The Rančić Family House (Ранчићева кућа) is located in Grocka, at 9 Majevička Street, in the immediate vicinity of the Čaršija (historical main street), on an elevated, spacious plot, set free in relation with the street regulation. The house was built at the beginning of the 19th century as a two-part Kosovo-style ground-floor house. The building is a half-timbered construction filled built with wattle and daub, and covered with four-sided ceramides (a type of roof tile) roof with large roof drains – eaves. Along the entire front facade, there was a very deep architraved porch leveled with the terrain. There was a special door leading from the porch into the "house," that is, the room, while the internal communication between the "house" and the room was left out. The rooms in the house were separated, not mutually connected, so later on, the house was rebuilt. It was elevated then so that it got a basement and a veranda, which gave it the appearance of the townhouse. The present organization of the rooms was done around the heart room, as the central room was directly connected to the porch.

==The architecture==

In the middle of the 19th century, changes were made in the design construction for, which dominated in the village in the 1830s and as a result so-called Grocka town houses appeared, so Rančić family house also belonged to this group of houses. The basis is widened and the house got larger dimensions and new organization of space. As most of such houses in Grocka, Rančić family house after the change consisted of four rooms of a strictly defined purpose: heart room, living room, two bedrooms, basement and a porch, which on the corner enlarges into the veranda. The house was built in half-timbered construction, with the frame built out of the oak beams filled with wattle and daub or adobe. The foundations are built from the stone and oak beams. The roof is low, four-sided and covered in ceramide. The roof drains which protect the facade reach one metre in width. In the inside of the house, on the porch and on the veranda, the floors are paved with bricks or wooden boards. Although peculiar, first of all in the arrangements and purpose of the rooms, the town house in Grocka, that is, Rančić family house, is not isolated, but it is connected to the same house type as in towns in Podunavlje and Pomoravlje. Similarities between Grocka town houses and those in other towns in Podunavlje (Smederevo, Dobra, Golubac) can be associated with the common natural and social factors which existed in this area.
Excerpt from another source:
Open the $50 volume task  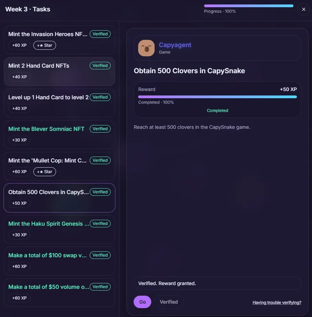[59, 293]
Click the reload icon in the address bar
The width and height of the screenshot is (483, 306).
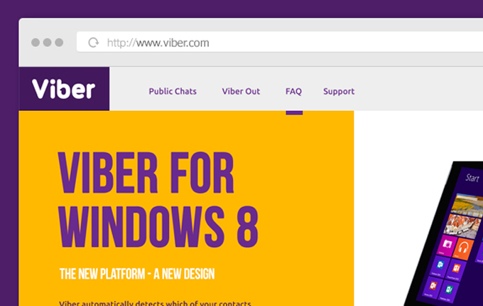[x=92, y=43]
From the aspect of architectural and ethnographic values, Rančić family house represents a rarely saved example of the folk construction in the area around the City of Belgrade, whose characteristics represent the great achievement of construction, residential and artistic culture.

==Conservation works==

Conservation and restoration works were conducted for the first time in 1970, after which the Rančić Family House became the Native Land Museum where Dubočajska collection of Dr. Коstić. During the year 2000, the sanitation of damage was carried out and the surrounding area was decorated. The building is now home to the cultural centre of the Municipality of Grocka.

==The cultural monument ==

The Rančić family house has had the status of the cultural monument of great importance since 1966.